The vegetation room is where the plants are brought from seedling or cutting (clone) to maturity. The plants produce little smell at this stage, and are generally put into flowering when they are between 12 and 18 inches high. The light is on an 18 hours light and six hours dark cycle. The ideal source of light during vegging is from metal halide high-intensity (HID) lamps.
The flowering room is equipped with three 1,000 watt and one 400 watt high-pressure sodium lamps, to cover an approximate area of 10×12 feet. The lamps are on a 12/12 light/dark cycle during the flowering stage, to promote budding.
Cannabis is divided into three main sub-varieties: cannabis indica, which has its origins in the middle-east, and is typically the variety used to make hashish; cannabis sativa, which originally grew in Africa and South America, and is typically a tall plant and is the variety used for hemp fibre; and cannabis ruderalis, a squat Russian plant whose flowering period is initiated with age rather than length of photo period.
Mann suffers from spinal arthritis, so he endures a great deal of discomfort. Cannabis is the medicine he has found that works best for his condition. He prefers the relaxing body effect provided by the indica, as opposed to the more cerebral effect of the sativa. He says the sativa makes him confused to the point of forgetting what he is doing, and breaks his concentration.
He is currently growing three strains: Sticky Bud, V.I. Burmese, and Shishkaberry crossed with Sour Bubble. He actually entered his Sticky Bud strain into the 2003 Toker’s Bowl in Vancouver, and placed ninth. Marijuana has achieved a connoisseur following in some circles, comparable to that of wine connoisseurs, sampling the varieties available.

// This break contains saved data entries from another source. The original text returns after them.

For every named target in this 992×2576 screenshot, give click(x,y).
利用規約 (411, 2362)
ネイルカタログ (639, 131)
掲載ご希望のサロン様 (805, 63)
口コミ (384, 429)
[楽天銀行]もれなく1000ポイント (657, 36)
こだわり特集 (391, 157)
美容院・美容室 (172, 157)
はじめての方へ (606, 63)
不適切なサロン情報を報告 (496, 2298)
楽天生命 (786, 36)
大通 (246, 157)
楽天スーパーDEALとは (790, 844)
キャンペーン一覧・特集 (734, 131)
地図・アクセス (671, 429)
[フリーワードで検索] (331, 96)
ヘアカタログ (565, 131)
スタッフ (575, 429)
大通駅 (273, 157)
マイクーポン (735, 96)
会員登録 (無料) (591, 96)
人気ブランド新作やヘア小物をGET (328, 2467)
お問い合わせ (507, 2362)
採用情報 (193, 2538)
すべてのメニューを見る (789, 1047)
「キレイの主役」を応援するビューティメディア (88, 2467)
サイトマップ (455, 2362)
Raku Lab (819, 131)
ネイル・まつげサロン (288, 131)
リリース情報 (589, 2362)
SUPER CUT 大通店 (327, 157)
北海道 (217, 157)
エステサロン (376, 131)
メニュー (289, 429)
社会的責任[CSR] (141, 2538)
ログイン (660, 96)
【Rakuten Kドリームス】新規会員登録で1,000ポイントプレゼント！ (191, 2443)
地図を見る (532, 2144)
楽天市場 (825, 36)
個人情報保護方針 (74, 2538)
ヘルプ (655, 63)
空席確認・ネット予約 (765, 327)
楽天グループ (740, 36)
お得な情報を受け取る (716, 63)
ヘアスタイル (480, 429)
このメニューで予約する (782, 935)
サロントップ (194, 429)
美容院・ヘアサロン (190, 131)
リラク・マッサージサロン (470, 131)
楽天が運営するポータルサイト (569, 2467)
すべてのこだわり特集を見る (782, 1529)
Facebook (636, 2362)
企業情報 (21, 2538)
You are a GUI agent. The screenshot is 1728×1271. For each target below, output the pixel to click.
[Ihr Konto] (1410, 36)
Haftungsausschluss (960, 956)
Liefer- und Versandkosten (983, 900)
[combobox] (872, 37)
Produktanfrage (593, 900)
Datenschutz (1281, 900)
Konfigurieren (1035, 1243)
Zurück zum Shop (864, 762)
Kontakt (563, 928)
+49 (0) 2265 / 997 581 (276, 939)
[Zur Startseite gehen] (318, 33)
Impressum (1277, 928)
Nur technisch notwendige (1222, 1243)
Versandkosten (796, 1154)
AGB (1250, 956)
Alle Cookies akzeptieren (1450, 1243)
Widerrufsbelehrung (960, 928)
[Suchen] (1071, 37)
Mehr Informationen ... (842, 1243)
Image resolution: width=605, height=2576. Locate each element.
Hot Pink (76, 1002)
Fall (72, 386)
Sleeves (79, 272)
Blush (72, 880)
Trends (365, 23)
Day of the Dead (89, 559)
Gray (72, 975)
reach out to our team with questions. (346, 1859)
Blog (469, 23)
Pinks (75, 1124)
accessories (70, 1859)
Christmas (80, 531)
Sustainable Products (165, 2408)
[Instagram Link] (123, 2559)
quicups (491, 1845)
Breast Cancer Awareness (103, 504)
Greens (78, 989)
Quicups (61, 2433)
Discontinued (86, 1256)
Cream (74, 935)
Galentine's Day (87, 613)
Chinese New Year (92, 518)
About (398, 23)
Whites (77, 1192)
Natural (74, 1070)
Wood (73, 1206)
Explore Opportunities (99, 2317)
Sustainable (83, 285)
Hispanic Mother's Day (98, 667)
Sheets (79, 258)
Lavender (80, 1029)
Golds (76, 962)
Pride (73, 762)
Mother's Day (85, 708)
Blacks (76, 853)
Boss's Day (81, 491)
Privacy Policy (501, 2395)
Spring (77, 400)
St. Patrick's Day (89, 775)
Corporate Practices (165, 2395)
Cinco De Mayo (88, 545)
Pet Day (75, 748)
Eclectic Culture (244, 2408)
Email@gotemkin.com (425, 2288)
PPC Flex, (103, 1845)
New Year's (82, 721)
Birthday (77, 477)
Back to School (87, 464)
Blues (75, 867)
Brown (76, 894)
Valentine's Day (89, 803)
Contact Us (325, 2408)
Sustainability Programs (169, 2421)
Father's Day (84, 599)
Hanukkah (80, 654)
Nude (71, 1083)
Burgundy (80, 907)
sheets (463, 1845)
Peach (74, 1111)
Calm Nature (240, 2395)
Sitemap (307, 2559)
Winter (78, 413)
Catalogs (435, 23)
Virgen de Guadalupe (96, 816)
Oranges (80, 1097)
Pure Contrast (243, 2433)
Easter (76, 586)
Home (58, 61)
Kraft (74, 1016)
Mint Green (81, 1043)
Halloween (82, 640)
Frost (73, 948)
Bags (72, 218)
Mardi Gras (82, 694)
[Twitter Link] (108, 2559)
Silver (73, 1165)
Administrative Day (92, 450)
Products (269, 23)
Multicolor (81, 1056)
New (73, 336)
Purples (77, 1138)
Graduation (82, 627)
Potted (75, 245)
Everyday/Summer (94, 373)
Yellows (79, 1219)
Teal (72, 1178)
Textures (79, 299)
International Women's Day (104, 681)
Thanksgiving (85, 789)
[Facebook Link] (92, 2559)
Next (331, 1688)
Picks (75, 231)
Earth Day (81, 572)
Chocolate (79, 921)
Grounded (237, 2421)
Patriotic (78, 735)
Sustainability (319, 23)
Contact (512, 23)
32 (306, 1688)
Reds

Growers are able to select from a large gene pool of seeds from a growing industry of seed breeders throughout the world. They are available online and even in storefronts in some large cities. Because of this, medical users are able to select from a long list of strains, each with their own specific attributes that aid different ailments, and purchase their medicine from compassion clubs in any number of cities.
Mann is also dedicated to supporting the cannabis community. Even after achieving exemptee status, he continues to be a strong voice against the prohibition of cannabis. He has a show on the Pot T.V. website, attends pro-pot events regularly and directly challenges prohibition by openly offering tours of his garden.
Our tour was the last one to be offered in Port Alberni. The garden is being moved to Vancouver. Mann will be setting up above the Cannabis Culture Headquarters at 307 West Hastings Street, in the epicentre of the “Vansterdam.” This will mean that the garden will be higher profile, and more people able to see it.